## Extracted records
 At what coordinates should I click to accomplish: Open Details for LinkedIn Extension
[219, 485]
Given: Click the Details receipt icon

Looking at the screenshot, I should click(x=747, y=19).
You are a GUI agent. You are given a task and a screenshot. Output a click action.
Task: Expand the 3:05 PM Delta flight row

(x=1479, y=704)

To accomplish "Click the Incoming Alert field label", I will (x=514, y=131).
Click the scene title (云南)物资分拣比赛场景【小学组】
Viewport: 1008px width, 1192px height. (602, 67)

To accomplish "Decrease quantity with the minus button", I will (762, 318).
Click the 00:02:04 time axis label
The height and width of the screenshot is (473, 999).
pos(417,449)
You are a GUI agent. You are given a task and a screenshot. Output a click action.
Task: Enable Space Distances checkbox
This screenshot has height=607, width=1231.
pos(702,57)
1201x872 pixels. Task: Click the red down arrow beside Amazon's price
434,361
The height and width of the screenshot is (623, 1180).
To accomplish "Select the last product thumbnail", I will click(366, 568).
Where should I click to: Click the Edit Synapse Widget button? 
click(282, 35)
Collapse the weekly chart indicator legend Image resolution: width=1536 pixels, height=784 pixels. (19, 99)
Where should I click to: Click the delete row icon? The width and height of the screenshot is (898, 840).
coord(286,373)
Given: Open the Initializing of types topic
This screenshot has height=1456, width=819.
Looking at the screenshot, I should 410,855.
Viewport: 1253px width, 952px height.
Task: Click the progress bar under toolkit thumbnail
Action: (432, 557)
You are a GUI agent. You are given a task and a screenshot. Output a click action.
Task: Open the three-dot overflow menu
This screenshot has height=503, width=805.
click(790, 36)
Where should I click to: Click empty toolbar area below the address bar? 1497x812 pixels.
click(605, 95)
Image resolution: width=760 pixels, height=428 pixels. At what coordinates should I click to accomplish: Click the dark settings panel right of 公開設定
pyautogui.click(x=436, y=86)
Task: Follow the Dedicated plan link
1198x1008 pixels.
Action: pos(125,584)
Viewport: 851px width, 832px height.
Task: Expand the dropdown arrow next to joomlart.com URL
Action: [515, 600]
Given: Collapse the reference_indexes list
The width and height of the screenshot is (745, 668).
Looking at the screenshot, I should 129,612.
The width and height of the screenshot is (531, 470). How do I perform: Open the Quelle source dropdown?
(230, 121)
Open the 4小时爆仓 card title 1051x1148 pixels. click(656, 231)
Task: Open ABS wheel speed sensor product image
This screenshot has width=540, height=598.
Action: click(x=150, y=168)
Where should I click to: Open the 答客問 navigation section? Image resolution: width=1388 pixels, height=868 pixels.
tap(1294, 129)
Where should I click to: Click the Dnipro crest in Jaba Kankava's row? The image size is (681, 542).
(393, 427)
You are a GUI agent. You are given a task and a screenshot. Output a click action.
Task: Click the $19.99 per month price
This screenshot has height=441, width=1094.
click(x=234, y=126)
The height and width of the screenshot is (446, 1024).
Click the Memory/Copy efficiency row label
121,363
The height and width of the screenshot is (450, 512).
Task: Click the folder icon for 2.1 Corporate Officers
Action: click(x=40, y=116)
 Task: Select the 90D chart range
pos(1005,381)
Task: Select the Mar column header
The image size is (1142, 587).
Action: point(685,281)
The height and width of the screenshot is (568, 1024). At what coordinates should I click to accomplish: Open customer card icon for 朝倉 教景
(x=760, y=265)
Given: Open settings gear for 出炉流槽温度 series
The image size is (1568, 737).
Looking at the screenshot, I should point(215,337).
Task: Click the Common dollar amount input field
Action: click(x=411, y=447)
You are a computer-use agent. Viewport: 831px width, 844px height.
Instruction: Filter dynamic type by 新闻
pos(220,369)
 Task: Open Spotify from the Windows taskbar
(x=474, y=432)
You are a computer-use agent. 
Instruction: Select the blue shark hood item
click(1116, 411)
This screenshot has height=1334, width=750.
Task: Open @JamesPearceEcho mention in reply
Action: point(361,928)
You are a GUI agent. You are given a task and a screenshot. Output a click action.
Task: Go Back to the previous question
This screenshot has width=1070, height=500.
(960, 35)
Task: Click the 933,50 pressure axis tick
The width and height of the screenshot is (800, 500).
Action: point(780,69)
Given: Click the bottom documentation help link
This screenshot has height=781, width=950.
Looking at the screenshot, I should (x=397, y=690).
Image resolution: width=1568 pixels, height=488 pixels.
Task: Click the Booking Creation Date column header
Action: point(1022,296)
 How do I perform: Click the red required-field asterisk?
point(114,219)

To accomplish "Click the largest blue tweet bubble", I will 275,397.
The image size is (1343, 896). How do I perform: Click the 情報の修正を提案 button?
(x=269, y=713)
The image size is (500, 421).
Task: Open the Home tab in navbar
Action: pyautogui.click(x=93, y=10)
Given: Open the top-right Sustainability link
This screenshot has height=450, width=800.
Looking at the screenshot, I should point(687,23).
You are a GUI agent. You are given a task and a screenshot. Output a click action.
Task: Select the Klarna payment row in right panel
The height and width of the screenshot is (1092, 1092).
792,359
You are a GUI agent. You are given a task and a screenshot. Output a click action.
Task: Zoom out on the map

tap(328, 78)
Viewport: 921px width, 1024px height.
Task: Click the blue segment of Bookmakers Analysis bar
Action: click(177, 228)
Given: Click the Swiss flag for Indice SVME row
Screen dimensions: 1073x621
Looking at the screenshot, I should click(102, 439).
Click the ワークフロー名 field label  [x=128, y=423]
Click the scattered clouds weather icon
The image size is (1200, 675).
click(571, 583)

## ASSIGNMENT
For the string "axis", return every line of the data where it appears.

## TASK ANSWER
Click the 00:02:04 time axis label
Task: Click the 933,50 pressure axis tick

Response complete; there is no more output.